+++ Exercise material +++

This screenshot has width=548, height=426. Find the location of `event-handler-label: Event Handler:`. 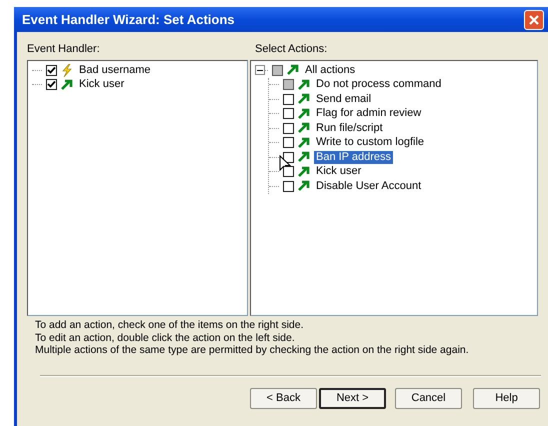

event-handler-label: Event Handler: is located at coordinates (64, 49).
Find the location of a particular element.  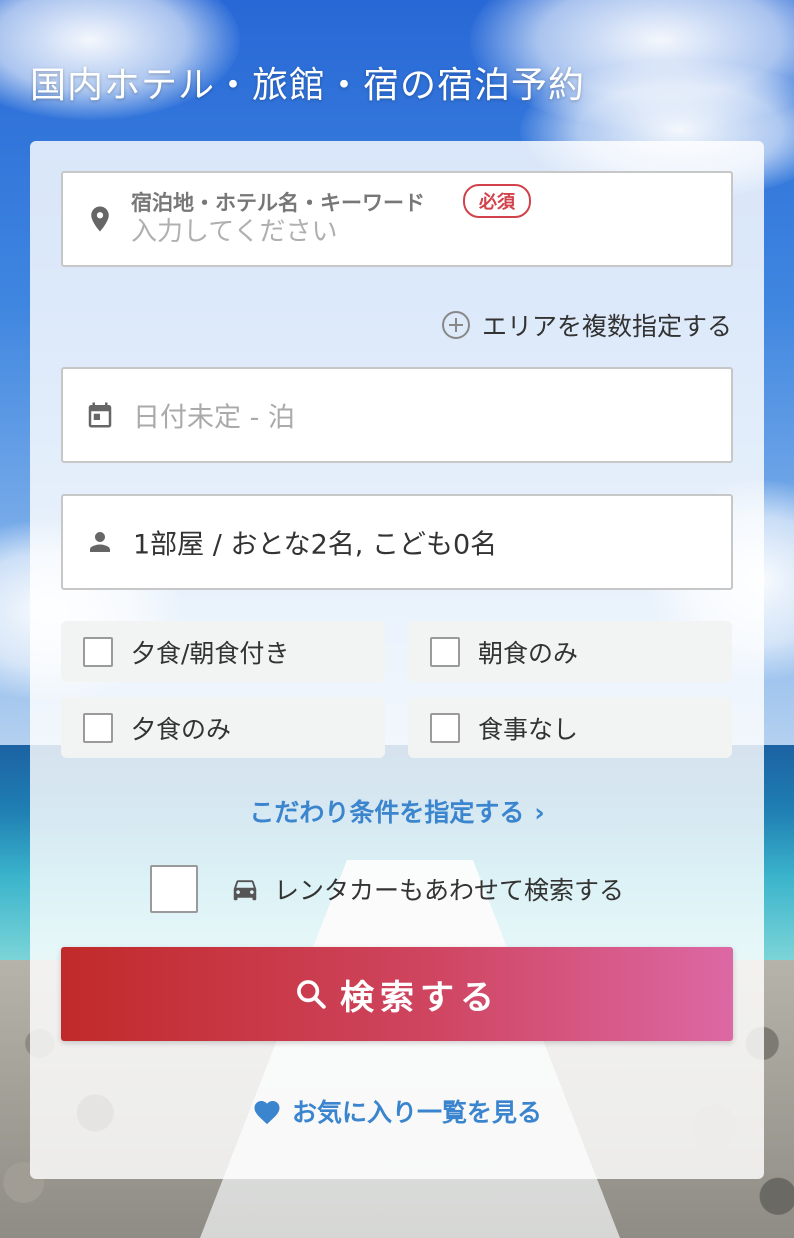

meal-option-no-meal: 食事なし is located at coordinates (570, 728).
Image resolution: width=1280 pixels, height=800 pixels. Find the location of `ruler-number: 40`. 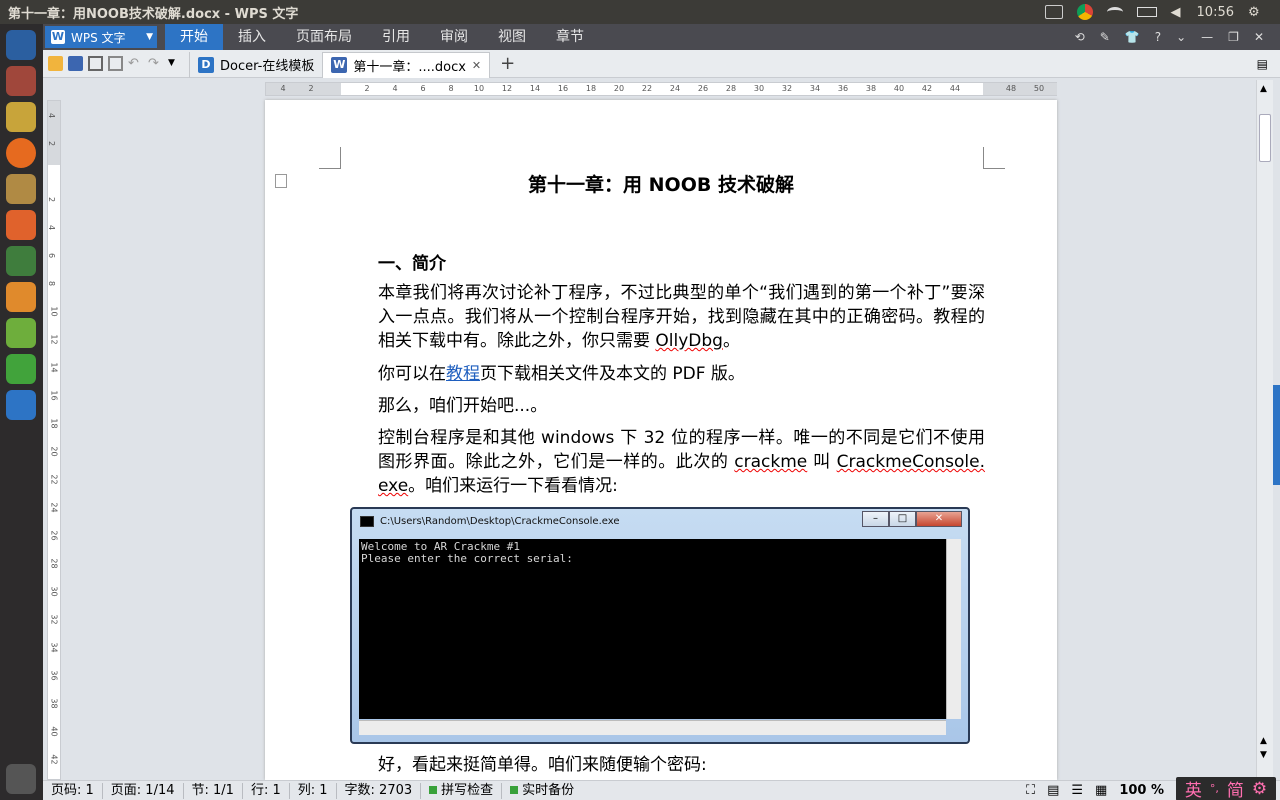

+++

Assignment:
Rewrite every line of the records above with "location" swapped for "position" and everything else unchanged. Leave the pictures out of your answer.

Exercise response:
This screenshot has width=548, height=426. Find the position of `event-handler-label: Event Handler:`. 

event-handler-label: Event Handler: is located at coordinates (64, 49).
Find the position of a particular element.  

meal-option-no-meal: 食事なし is located at coordinates (570, 728).
Image resolution: width=1280 pixels, height=800 pixels. Find the position of `ruler-number: 40`. 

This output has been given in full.